Since analysts want to be right with all their short-term modeling and projections (on a side note, I recommend a book called The Number: How the Drive for Quarterly Earnings Corrupted Wall Street and Corporate America) and management wants to exceed the expectations they set, analysts’ questions and company metrics are often about what moves stock prices but peppered with some large standalone numbers that require some sleuthing. 

Of the many things discussed, it’s worth highlighting three things that I learned from UHC’s July 15th earnings call:

1) Medical and prescription drug trends:

For all the talk of high Net Promoter Scores, AI, machine learning, analytics, industry heft, and surgery center savings on hip replacements, UHC’s commercial medical trend is forecast at 6% (+/- .5%), or 2-3x inflation. They break this out as 4% from price increases and 2% higher utilization; OptumRx filled 3% more prescriptions quarter-over-quarter. So while the bigger increase is cost inflation, utilization is also moving up. Healthcare’s share of the GDP pie continues to bulge. That’s bad for the US in aggregate, but growth above inflation bodes well for investors, and other select groups.

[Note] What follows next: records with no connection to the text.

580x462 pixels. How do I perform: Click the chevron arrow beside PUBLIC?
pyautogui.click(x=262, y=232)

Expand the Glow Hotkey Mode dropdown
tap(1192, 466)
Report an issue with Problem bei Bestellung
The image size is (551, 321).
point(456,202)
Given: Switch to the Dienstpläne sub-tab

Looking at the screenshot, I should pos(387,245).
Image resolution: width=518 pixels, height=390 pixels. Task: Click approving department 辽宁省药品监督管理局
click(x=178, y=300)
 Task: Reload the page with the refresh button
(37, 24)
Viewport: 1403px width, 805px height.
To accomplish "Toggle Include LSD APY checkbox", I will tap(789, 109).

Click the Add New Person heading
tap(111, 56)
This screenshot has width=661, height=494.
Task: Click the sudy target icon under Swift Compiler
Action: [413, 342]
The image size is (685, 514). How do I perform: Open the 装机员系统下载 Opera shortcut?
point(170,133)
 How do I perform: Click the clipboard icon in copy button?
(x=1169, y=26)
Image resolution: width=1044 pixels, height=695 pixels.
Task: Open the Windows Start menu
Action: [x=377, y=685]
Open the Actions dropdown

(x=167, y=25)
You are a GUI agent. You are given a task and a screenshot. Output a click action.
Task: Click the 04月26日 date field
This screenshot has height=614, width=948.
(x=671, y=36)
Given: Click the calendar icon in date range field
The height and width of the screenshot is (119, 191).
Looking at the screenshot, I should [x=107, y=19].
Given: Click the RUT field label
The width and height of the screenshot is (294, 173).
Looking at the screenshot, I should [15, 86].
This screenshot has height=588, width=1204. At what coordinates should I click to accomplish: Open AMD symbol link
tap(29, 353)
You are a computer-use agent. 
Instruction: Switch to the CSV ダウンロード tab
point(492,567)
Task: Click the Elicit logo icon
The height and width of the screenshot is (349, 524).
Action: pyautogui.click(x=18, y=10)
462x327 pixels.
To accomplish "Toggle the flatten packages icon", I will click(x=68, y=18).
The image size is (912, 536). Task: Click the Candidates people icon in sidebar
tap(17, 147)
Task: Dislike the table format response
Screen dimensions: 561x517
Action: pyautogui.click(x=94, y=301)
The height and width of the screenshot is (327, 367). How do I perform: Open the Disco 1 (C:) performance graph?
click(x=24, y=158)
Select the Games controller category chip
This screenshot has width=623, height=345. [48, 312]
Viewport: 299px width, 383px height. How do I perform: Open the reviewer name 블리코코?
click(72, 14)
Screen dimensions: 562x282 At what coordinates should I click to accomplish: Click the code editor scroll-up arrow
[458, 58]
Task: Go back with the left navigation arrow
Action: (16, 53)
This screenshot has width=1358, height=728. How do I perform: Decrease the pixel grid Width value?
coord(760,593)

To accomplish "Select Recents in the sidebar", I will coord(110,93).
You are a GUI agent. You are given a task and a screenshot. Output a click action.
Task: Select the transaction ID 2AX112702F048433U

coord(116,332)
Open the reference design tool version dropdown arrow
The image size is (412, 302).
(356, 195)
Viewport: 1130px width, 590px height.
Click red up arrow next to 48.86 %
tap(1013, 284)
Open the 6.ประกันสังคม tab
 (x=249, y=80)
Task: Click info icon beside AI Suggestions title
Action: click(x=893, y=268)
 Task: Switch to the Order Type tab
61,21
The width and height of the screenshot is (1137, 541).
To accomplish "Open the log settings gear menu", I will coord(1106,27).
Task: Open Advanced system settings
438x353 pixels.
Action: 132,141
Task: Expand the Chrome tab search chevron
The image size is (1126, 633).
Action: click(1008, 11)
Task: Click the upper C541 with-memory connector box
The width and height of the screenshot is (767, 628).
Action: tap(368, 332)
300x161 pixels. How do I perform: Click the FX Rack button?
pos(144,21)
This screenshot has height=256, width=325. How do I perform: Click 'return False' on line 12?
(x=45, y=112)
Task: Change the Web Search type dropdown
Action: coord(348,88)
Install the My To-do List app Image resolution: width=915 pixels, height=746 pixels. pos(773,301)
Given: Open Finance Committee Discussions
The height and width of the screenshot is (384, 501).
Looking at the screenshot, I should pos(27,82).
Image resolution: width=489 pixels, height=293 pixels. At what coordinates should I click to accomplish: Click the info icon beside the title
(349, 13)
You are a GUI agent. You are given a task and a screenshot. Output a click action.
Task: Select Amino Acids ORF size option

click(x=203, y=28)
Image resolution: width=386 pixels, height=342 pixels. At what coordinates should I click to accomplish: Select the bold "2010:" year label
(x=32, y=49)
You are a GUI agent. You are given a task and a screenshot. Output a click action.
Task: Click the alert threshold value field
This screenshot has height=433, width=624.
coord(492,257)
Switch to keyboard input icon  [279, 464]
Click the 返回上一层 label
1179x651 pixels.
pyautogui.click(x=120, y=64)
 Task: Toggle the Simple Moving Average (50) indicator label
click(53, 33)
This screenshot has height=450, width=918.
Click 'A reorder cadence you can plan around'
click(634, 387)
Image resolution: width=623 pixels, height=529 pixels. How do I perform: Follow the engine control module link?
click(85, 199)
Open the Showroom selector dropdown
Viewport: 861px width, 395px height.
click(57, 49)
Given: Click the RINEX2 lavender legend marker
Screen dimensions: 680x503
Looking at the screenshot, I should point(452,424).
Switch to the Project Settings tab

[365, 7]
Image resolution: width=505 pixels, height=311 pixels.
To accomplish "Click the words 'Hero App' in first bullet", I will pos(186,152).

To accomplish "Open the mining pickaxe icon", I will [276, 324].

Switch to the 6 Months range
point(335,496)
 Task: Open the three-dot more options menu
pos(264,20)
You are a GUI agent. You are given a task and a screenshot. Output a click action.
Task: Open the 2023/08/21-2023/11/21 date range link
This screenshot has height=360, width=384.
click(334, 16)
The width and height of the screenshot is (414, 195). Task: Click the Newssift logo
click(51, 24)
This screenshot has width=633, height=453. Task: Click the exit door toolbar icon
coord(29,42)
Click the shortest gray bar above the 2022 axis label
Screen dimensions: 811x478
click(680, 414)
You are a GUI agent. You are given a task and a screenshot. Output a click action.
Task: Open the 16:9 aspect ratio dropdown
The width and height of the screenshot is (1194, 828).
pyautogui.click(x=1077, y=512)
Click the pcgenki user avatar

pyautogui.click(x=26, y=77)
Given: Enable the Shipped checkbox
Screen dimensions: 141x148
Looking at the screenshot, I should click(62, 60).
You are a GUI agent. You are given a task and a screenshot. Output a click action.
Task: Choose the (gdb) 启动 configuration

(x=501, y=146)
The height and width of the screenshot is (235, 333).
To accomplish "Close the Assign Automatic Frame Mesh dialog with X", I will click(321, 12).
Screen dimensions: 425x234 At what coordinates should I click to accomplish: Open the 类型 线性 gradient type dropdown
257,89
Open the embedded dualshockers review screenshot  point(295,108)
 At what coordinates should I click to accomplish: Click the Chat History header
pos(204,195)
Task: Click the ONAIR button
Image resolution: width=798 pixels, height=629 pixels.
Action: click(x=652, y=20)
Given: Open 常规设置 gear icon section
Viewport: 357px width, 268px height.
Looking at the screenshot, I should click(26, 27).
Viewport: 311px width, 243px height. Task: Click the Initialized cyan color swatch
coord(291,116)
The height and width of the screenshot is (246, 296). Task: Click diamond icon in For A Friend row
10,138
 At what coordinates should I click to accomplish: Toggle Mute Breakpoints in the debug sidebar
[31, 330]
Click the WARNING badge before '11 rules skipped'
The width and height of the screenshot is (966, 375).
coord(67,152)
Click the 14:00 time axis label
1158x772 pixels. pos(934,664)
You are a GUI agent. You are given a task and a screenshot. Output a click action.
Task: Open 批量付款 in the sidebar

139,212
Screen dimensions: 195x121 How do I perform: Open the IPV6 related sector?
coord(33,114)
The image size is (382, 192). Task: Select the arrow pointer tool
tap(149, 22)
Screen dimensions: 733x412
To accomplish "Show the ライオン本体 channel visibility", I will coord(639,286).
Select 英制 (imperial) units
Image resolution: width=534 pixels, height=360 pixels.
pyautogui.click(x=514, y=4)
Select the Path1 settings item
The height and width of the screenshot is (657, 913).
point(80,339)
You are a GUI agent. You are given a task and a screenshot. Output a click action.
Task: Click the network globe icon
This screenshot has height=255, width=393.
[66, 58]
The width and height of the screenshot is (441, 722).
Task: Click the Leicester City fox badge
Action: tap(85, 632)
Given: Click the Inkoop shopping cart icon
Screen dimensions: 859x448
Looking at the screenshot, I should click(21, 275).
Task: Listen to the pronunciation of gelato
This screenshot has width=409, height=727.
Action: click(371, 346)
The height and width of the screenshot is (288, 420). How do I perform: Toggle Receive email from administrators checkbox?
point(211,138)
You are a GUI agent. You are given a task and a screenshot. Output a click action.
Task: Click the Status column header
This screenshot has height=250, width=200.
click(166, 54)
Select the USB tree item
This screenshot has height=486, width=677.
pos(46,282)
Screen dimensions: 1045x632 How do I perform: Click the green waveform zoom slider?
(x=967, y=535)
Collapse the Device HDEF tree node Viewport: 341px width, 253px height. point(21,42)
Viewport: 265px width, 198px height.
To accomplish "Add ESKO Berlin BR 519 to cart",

2) Big numbers, but hold on:

Rally is their digital front door and through it $1 billion in incentives have been paid. “Consumers earned these incentives for taking real actions to improve their health, like receiving biometric screenings.” The problem with biometric screenings is they cost money to administer, and you have to pay people incentives to get them (something a deep dive into the Kaiser Family Foundation Employer Survey data proves), they often flout the United States Preventive Services Task Force recommendations on screening frequencies, and they create false positives and extra tests, especially problematic for healthy people but great for UHC. More healthcare dollars is good for business.

“This year our customer advocates will help people, in real time, schedule hundreds of thousands of doctors’ appointments to close specific gaps in care. Together, these services are helping client’s advance quality, lower costs and improve consumer satisfaction. This integrated approach improves pharmacy adherence by 12%, while helping reduce hospital admissions and ER use by 6%.” I ran the numbers on the hospital and ER savings, and it amounts to <$2 per person per month.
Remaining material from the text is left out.